Es blieb jedoch nicht nur bei fehlender Anerkennung für den künstlerischen Ausdruck, sondern kam teilweise auch zu physischer Bedrohung. Eine ehemalige Sängerin berichtet davon, dass das übergriffige Verhalten vieler männlicher Fans ihre Performance beeinträchtigte, denn

»[…] die wollten dich immer anfassen, ne? […] Zu den Hochzeiten war es so, dass ich gar nicht mehr an den Rand gehen konnte, wenn die Bühne nicht hoch genug war, weil dich immer alle mit den Händen anfassen und dich runterziehen wollten und natürlich dich dann überall anfassen wollten.«[7]

Auf diese Entwicklung reagierte die Managerin der Band mit der Einstellung eines Personenschützers, welcher die Männer vom Bühnenrand fernhielt. Nachdem die Vokalistin ihre Mitmusiker bereits gebeten hatte, die überwiegend männlichen Fans nicht mehr in die Garderobe zu lassen, bezeichneten ihre Kollegen sie in der Folge als »Diva«, welche »Starallüren« entwickle und die Verbindung zu den Fans untergrabe.[8] Dadurch fand sich die Sängerin zunehmend in einer isolierten Position innerhalb ihrer Band wieder und wurde schließlich darüber in Kenntnis gesetzt, dass sie die Gruppe verlassen müsse, da sie »mit einem Mann weitermachen« wollten.[9]

Viele Bands in der DDR waren auf Manager:innen angewiesen, die ihnen neben der Vermittlung von Konzerten auch Startkapital für die Anschaffung ihres Equipments zur Verfügung stellten. Dadurch entstanden Abhängigkeitsverhältnisse, die die Musikerinnen teils stärker oder zumindest auf andere Art trafen als ihre männlichen Kollegen. Der Manager der komplett weiblich besetzten Band zweier von mir interviewten Frauen gab den Musikerinnen teilweise Spitznamen wie »Pfannkuchen« oder »Kastenbrot«, um sie zum Abnehmen zu drängen und Konkurrenz unter ihnen zu schüren.[10] Außerdem verhängte er ein Kontaktverbot zum Publikum, welches er mit paternalistisch-infantilisierenden Gesten durchsetzte, wie sich die von mir interviewte Bassistin erinnert:

»Ich weiß noch, wie ich einmal an den Tresen gegangen bin, weil ich was zu Trinken haben wollte und ich wirklich am Kragen wieder auf die Bühne transportiert wurde.«[11]

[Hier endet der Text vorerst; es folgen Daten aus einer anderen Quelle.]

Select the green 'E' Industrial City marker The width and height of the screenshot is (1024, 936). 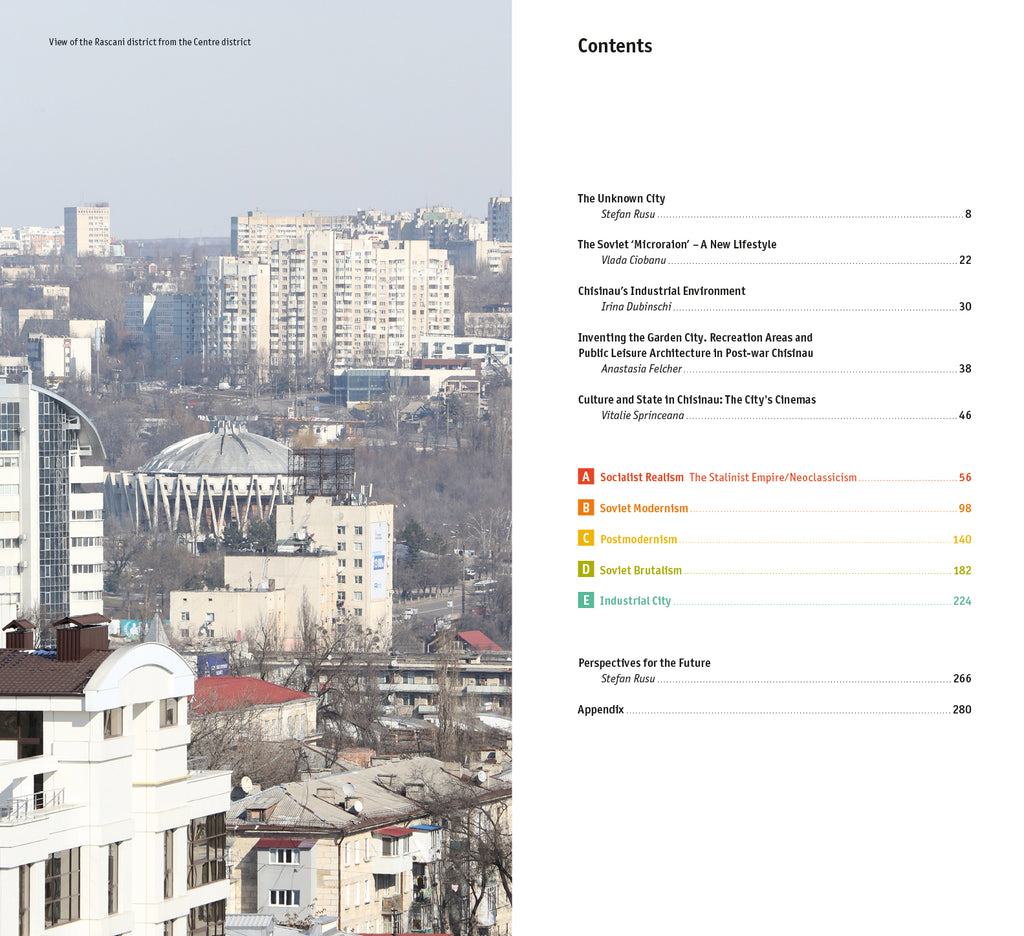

Nicht selten mussten die Frauen zwei oder sogar drei Auftritte pro Tag absolvieren und wurden für jeden Tag ohne Auftritt von der Sozialversicherung abgemeldet. Die beiden Musikerinnen berichteten zudem davon, dass ihr Manager sie »alle sehr auf sexy getrimmt«[12] habe und sie aufforderte »mehr mit dem Arsch [zu] wackeln«.[13] Besonders vielsagend für das Bild, welches der Agent von den Frauen hatte, sind die musikfernen Angebote, welche er ihnen wiederholt unterbreitete:

»Und dann wurde also des Öfteren von dem ungarischen Manager an uns Mädchen, also aus der Frauenband, halt angetragen, dass wir als Hostessen auf der Leipziger Messe arbeiten sollten und den westdeutschen Geschäftsmännern da einen schönen Abend machen sollten.«[14]

Der Manager, so wird hier deutlich, sah die Frauen weniger als Musikerinnen, denn als zu vermarktende Produkte an. Der „Wert“ der Frauen lag in ihrem Geschlecht oder vielmehr ihrem Körper, welcher sexuell ausgebeutet werden sollte.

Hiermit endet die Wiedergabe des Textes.